Jedoch gibt es noch viele freie Lehrstellen. Um diese zu besetzen, setzt sich der Branchenverband Swissolar mit einer Social-Media-Kampagne ein, um Jugendliche und Eltern über den Beruf zu informieren. Denn es ist von entscheidender Bedeutung, dass Menschen im Berufswahlprozess überhaupt erst erfahren, dass dieser Beruf existiert. Die Betriebe selbst können ebenfalls viel dazu beitragen, den Beruf sichtbarer zu machen. Schliesslich wird das Ziel verfolgt, 200 Lehrstellen zu besetzen, davon 140 normale und 60 verkürzte Lehren.

Schulstandorte und ihre Rolle im Ausbildungsprozess

Mit dem Beginn des Schuljahres stellt sich die Frage nach dem geeigneten Schulstandort. Da der Beruf in die Gebäudehülle integriert ist, war es für Swissolar und Poly­bau von Anfang an klar, dass die Solarinstallateurinnen und Solarmonteure die Berufsfachschule und die überbetrieblichen Kurse (ÜK) in Uzwil, Les Paccots und Lugano-­Trevano besuchen werden. Dieser Entschluss basiert darauf, dass in der Gebäudehülle vergleichsweise wenige Personen ausgebildet werden. Als Beispiel werden bei den Dachdeckern pro Jahr 80 Lernende ausgebildet, was diesen Lehrgang zum grössten macht. Die Berufsschulen sind mit Prototypen und Übungsdächern ausgestattet, um die überbetrieblichen Kurse direkt und gesichert vor Ort durchführen zu können. Diese strukturierte Zusammensetzung ermöglicht nicht nur eine sinnvolle inhaltliche Gestaltung, sondern auch direkten Kontakt zu den Personen, mit denen später zusammengearbeitet wird.
In Zusammenarbeit mit der Gewerbeschule in Grenchen wird die Berufsfachschule für das Berufsfeld auch im Kanton Solothurn angeboten. Zudem wird an der Technischen Fachschule Bern der Berufsschulunterricht für die Solarberufe angeboten. Zum gegenwärtigen Zeitpunkt kann noch nicht abgeschätzt werden, wie viele Lernende letztendlich an den Schulen unterrichtet werden. Da der Kanton die Bildungshoheit hat, kann es auch sein, dass noch mehr Kanton den Beruf an ihren Berufsfachschulen anbieten möchten.

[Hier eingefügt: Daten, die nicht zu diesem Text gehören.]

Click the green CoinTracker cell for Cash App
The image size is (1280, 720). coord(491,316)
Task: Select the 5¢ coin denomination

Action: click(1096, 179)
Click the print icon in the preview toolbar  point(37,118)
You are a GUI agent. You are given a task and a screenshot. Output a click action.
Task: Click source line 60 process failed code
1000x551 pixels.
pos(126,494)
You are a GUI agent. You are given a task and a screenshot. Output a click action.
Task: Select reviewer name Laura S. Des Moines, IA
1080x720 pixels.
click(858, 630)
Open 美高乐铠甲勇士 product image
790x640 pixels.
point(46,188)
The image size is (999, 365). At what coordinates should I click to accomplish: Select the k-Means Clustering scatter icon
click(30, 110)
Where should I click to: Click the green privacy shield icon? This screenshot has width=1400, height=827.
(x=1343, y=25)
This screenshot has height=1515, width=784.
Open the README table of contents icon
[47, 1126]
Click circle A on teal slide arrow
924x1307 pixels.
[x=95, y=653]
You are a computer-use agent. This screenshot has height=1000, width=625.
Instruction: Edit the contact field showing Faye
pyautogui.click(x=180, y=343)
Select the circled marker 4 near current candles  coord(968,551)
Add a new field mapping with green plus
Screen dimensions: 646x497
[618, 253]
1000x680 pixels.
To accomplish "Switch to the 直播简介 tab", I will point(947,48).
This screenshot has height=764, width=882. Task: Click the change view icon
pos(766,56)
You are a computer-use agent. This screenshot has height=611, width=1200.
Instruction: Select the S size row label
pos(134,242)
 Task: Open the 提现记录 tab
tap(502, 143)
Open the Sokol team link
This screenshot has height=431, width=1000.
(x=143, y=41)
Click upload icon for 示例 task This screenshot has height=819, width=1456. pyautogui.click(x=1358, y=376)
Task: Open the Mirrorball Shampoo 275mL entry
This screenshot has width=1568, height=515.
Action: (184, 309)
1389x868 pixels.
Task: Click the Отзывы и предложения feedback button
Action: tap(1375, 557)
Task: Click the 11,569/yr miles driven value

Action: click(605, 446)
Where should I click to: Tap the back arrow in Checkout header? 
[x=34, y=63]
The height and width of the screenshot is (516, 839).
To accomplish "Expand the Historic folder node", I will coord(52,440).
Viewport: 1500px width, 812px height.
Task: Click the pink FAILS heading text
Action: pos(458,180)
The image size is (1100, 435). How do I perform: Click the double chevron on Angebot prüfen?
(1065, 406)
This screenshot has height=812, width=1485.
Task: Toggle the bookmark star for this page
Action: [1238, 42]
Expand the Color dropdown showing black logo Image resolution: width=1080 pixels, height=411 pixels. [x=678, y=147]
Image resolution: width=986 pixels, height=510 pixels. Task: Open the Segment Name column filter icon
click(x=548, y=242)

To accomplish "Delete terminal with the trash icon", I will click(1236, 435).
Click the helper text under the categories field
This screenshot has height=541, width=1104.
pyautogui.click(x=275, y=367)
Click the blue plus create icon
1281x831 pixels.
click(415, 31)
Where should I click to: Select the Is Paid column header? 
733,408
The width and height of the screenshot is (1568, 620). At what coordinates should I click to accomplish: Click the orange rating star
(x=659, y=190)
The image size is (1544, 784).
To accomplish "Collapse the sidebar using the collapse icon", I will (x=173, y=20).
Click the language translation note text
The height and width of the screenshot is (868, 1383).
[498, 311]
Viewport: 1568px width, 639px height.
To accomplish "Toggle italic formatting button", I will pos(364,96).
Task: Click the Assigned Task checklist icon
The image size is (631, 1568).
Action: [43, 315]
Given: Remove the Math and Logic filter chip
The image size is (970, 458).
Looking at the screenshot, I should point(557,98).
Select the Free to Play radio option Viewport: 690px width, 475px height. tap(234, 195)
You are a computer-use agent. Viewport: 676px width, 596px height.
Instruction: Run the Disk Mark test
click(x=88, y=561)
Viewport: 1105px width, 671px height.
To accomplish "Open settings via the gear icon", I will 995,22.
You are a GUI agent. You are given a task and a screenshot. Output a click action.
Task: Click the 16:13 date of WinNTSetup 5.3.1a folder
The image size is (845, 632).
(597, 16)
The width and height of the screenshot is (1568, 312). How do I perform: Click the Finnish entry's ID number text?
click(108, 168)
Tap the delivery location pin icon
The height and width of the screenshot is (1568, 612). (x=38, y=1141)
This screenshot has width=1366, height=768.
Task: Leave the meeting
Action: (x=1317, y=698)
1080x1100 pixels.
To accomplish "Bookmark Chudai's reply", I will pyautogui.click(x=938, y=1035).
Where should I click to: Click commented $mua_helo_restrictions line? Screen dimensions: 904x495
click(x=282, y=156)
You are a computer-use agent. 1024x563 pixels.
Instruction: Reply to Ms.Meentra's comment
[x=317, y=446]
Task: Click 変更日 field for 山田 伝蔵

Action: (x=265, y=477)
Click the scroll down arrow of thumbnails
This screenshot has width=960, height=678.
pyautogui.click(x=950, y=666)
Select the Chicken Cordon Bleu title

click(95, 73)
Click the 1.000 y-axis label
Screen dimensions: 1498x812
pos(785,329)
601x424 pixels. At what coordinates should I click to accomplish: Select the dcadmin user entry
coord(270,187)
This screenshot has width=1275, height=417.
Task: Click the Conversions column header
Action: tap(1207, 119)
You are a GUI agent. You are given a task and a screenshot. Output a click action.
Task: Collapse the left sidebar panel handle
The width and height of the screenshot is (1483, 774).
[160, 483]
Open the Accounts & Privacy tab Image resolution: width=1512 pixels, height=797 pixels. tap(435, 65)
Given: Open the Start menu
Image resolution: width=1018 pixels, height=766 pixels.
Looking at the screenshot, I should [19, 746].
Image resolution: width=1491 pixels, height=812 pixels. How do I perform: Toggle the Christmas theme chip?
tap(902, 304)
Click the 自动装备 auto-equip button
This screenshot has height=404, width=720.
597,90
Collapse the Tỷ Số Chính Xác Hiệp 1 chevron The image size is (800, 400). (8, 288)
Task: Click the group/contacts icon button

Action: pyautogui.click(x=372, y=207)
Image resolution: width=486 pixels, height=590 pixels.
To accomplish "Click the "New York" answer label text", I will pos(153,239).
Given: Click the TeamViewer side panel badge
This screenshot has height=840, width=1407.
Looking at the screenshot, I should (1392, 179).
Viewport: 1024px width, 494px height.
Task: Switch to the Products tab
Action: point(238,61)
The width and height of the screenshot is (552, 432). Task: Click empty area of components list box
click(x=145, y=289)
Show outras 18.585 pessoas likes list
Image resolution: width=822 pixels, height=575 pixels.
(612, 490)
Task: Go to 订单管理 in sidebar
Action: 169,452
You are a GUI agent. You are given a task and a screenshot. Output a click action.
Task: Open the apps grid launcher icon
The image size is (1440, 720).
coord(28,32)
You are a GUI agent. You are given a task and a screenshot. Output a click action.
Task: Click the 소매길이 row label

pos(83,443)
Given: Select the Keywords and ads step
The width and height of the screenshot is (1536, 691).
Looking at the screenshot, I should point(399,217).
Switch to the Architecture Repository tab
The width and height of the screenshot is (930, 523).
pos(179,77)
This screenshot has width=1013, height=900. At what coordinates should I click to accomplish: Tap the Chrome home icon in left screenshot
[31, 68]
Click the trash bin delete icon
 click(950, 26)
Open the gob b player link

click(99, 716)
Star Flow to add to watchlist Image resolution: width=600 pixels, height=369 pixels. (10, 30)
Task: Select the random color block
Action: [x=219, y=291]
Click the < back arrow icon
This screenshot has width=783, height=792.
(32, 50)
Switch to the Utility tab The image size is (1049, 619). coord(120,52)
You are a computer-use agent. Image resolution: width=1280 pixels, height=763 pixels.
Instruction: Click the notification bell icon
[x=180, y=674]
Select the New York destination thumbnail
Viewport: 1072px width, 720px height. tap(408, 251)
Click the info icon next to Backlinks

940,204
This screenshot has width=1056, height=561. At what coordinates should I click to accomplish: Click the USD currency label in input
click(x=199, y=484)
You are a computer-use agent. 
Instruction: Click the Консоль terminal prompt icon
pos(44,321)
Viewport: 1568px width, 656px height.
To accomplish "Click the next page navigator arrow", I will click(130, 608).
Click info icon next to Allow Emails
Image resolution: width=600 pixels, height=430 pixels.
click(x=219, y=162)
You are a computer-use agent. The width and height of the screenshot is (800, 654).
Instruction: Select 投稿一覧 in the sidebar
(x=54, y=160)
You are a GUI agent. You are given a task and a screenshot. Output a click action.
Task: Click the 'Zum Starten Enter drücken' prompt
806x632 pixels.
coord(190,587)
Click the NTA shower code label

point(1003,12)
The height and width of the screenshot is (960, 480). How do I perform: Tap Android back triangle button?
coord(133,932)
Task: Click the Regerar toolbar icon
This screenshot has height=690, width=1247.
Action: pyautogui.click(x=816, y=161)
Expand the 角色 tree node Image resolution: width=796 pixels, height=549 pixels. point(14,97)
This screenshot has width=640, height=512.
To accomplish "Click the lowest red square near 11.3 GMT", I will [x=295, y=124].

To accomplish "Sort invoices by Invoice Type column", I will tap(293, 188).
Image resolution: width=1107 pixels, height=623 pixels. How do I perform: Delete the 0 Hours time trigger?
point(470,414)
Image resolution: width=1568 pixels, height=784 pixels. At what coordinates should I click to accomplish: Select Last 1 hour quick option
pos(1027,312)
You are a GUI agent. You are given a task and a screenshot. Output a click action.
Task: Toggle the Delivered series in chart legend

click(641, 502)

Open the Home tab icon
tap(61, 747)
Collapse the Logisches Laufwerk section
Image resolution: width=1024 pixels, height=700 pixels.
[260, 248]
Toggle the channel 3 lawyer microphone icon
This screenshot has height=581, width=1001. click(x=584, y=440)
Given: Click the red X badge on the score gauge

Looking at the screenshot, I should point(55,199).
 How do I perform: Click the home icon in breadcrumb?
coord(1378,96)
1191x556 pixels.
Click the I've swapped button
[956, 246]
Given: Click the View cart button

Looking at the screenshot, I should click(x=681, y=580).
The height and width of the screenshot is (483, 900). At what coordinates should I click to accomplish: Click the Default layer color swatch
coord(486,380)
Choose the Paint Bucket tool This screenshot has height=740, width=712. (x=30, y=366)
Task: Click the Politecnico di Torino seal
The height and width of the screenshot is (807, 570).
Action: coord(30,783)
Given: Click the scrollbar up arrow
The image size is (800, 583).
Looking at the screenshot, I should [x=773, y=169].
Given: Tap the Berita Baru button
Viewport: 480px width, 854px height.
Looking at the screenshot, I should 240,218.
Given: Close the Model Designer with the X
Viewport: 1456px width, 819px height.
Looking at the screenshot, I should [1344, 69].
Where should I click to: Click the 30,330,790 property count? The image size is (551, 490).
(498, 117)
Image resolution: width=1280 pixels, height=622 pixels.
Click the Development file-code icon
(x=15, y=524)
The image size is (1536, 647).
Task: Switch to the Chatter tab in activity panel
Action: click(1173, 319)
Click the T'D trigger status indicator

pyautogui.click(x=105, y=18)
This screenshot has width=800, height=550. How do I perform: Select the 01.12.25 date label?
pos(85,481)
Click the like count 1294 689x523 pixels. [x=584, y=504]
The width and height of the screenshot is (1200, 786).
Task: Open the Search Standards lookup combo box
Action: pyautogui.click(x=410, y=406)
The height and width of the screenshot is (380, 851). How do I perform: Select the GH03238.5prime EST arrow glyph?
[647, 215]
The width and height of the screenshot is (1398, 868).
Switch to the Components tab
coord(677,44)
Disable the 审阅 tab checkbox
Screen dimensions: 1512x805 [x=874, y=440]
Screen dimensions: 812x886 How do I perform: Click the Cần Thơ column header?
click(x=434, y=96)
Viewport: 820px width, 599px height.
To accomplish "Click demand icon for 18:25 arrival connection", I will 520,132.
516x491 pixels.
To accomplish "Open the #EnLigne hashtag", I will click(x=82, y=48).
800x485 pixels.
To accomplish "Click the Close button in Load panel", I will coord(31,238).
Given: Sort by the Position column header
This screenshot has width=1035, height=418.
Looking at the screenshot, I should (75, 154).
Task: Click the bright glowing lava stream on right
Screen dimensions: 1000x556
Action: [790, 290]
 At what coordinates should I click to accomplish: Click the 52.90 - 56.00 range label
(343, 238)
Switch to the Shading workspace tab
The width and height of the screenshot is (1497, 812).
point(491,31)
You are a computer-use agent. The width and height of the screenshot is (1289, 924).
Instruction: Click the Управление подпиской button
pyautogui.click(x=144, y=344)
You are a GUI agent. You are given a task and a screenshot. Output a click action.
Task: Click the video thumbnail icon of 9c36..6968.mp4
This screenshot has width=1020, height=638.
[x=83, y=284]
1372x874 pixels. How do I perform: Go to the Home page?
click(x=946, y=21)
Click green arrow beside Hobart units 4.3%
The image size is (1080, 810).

Ausblick und Herausforderungen

Trotz anfänglichen Turbulenzen und der noch ausstehenden Feinabstimmung der Lehrpläne an den verschiedenen Lernorten schreibt die Schweizer Solarbranche im kommenden Jahr Geschichte! Diese wegweisende Entwicklung wäre ohne die interdisziplinäre Zusammenarbeit mit Fachpersonen und Expertinnen aus der Branche kaum möglich gewesen. Die Erstellung des Bildungsplans war ein entscheidender Schritt zur Professionalisierung der Branche und bietet eine solide Grundlage für die künftige Weiterentwicklung. Bemerkenswert ist, dass es in keinem der Nachbarländer bisher eine vergleichbare Ausbildung für die Solarinstallation gibt.
Der Druck auf die Branche ist beträchtlich, wie der anhaltende Fachkräftemangel deutlich zeigt. Es ist verständlich, dass nun alle ihren Beitrag leisten möchten. Es wird jedoch klar, dass der akute Mangel an Fachkräften nicht allein durch die Ausbildung von Lernenden schnell behoben werden kann. Es bedarf weiterer Massnahmen, um dem Fachkräftemangel in der Branche nachhaltig zu begegnen.